What we should then discuss is, if it is good or bad, that I implemented details as an Array. I also tend to implement the details as an Object.

Looking for your feedback

Uzlopak avatar Feb 22 '22 10:02 Uzlopak

On second thought, I think details should be an Object and not an Array.

Uzlopak avatar Feb 22 '22 11:02 Uzlopak

@mcollina

Do you prefer it more like this?

'use strict'

const { inherits, format } = require('util')

function createError (code, message, statusCode = 500, Base = Error, uriReference) {
  if (!code) throw new Error('Fastify error code must not be empty')
  if (!message) throw new Error('Fastify error message must not be empty')

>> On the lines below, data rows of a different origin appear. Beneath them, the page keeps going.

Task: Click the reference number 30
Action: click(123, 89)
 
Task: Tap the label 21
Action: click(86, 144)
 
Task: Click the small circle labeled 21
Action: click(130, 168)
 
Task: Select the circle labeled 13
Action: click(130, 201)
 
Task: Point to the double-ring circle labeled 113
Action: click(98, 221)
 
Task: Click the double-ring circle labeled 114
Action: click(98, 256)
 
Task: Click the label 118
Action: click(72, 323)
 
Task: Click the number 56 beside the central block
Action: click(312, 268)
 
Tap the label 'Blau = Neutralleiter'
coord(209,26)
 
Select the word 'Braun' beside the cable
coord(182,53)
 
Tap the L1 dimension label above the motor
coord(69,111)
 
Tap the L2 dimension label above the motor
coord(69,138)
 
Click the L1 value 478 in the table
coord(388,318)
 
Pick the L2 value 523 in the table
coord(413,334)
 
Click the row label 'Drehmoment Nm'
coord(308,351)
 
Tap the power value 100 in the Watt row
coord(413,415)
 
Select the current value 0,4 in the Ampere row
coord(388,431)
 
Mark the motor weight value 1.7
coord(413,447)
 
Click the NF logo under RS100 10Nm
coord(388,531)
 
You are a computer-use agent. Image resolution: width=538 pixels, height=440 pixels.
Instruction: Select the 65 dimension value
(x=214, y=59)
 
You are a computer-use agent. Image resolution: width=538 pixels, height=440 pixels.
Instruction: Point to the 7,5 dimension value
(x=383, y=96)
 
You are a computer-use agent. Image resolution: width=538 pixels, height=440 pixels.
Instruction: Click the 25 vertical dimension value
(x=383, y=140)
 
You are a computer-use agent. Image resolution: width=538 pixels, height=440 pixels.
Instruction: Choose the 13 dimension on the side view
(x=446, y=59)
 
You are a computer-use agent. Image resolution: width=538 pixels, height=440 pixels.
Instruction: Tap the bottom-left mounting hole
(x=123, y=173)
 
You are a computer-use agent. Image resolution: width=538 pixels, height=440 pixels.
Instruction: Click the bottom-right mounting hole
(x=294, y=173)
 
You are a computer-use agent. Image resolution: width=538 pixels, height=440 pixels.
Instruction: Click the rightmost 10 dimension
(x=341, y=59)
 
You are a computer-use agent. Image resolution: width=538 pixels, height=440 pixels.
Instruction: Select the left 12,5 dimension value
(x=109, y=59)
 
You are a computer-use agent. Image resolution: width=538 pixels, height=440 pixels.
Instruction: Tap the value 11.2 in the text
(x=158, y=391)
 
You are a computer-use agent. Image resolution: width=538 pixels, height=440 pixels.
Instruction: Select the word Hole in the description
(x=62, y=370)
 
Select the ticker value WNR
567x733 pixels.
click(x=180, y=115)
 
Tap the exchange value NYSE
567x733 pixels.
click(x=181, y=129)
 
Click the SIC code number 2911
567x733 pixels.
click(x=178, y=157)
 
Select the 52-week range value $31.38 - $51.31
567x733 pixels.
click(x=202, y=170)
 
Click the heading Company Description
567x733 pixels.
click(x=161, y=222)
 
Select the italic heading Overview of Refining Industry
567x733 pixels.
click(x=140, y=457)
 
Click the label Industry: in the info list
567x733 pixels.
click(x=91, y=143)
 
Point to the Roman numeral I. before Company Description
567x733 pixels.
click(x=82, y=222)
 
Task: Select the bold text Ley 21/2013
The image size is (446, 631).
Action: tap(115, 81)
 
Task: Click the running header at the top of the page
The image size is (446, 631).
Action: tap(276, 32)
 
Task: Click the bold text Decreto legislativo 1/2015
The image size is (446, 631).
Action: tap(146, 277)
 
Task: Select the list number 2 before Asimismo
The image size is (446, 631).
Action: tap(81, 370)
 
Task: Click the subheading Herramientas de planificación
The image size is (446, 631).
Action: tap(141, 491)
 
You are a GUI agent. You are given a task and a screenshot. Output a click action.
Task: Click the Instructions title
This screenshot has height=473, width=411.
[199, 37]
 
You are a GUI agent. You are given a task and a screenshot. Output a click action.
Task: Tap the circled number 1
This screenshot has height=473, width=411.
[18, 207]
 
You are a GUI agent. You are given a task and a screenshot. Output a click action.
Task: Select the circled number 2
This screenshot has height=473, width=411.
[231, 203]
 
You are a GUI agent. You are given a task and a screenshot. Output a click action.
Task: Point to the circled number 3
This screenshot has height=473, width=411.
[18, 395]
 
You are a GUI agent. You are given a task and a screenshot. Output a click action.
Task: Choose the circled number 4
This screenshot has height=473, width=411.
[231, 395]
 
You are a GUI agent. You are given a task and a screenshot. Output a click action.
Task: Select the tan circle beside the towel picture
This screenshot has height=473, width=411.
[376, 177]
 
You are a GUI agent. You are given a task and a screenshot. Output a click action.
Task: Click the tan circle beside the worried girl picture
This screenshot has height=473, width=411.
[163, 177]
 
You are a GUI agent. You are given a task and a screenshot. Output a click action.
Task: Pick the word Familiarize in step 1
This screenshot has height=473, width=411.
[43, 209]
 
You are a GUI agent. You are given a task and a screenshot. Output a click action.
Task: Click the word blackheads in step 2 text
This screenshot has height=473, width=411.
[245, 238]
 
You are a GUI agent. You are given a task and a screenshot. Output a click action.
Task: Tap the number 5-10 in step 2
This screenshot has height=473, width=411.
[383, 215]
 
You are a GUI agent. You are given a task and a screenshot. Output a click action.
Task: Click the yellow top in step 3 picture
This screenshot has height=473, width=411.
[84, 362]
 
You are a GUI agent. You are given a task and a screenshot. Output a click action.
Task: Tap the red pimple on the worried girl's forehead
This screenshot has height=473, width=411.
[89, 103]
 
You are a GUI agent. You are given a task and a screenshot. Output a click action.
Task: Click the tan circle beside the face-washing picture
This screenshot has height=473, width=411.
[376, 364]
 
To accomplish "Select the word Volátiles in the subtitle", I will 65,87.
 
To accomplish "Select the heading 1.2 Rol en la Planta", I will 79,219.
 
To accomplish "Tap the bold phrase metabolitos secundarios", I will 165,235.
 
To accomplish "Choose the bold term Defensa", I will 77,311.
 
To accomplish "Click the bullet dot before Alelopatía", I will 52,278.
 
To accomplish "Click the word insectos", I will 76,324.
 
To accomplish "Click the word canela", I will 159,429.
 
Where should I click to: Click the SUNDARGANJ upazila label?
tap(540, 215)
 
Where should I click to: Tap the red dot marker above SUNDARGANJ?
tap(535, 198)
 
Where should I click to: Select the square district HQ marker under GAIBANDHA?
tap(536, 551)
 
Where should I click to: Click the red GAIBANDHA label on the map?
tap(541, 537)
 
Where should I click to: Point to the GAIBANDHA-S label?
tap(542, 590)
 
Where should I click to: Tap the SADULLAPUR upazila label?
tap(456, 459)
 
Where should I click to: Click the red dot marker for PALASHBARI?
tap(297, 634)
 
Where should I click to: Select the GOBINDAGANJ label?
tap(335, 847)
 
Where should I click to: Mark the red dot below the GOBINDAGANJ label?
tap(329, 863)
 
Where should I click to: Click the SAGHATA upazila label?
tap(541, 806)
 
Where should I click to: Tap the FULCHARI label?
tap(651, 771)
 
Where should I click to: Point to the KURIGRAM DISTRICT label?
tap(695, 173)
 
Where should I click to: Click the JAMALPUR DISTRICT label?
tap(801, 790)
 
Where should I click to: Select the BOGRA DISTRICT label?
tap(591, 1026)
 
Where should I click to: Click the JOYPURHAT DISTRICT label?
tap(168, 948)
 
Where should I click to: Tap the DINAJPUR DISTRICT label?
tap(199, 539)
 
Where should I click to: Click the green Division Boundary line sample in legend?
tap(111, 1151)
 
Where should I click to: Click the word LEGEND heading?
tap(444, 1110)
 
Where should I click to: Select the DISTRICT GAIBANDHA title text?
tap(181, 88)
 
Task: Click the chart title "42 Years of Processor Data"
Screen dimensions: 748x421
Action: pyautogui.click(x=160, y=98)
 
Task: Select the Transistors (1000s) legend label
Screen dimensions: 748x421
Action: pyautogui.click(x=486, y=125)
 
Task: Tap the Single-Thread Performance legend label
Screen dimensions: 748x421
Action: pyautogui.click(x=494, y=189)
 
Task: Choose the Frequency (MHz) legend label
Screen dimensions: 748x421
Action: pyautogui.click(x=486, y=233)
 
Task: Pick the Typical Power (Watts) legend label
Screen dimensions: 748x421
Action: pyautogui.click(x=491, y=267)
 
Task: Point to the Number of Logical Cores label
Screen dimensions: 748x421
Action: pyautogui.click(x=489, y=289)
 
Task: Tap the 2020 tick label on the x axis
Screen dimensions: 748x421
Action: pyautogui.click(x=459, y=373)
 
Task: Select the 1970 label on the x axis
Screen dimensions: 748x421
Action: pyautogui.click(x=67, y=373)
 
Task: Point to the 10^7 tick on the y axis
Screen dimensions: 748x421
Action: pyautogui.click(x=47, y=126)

  code = code.toUpperCase()

  function FastifyError (a, b, c, instance, details) {
    if (!new.target) {
      return new FastifyError(a, b, c, instance, details)
    }
    Error.captureStackTrace(this, FastifyError)
    this.name = 'FastifyError'
    this.code = code

    // more performant than spread (...) operator
    if (a && b && c) {
      this.message = format(message, a, b, c)
    } else if (a && b) {
      this.message = format(message, a, b)
    } else if (a) {
      this.message = format(message, a)
    } else {
      this.message = message
    }

    this.statusCode = statusCode || undefined
    this.uriReference = uriReference || undefined
    this.instance = instance || undefined
    this.details = details || undefined
  }
  FastifyError.prototype[Symbol.toStringTag] = 'Error'

  FastifyError.prototype.toString = function () {
    return `${this.name} [${this.code}]: ${this.message}`
  }

  FastifyError.prototype.toRFC7807 = function (instance, details) {
    return {
      type: this.uriReference || 'about:blank',
      title: this.name,
      status: this.statusCode,
      detail: this.message,
      instance: this.instance || instance || '',
      code: this.code,
      details: this.details || details || {}
    }
  }

  inherits(FastifyError, Base)

  return FastifyError
}

module.exports = createError

Uzlopak avatar Feb 22 '22 11:02 Uzlopak

I think this RFC is too tightly coupled to application implementations to be implemented generically.

jsumners avatar Feb 22 '22 14:02 jsumners

I think this RFC is too tightly coupled to application implementations to be implemented generically.

I'd say it's not good to be implemented generically by default indeed. On the other hand there is some aspects that are quite appealing for some of our use cases. Like the parsing of the AJV errors for bad requests.

Shouldn't this functionnality be another function? Like createRFCerror or something?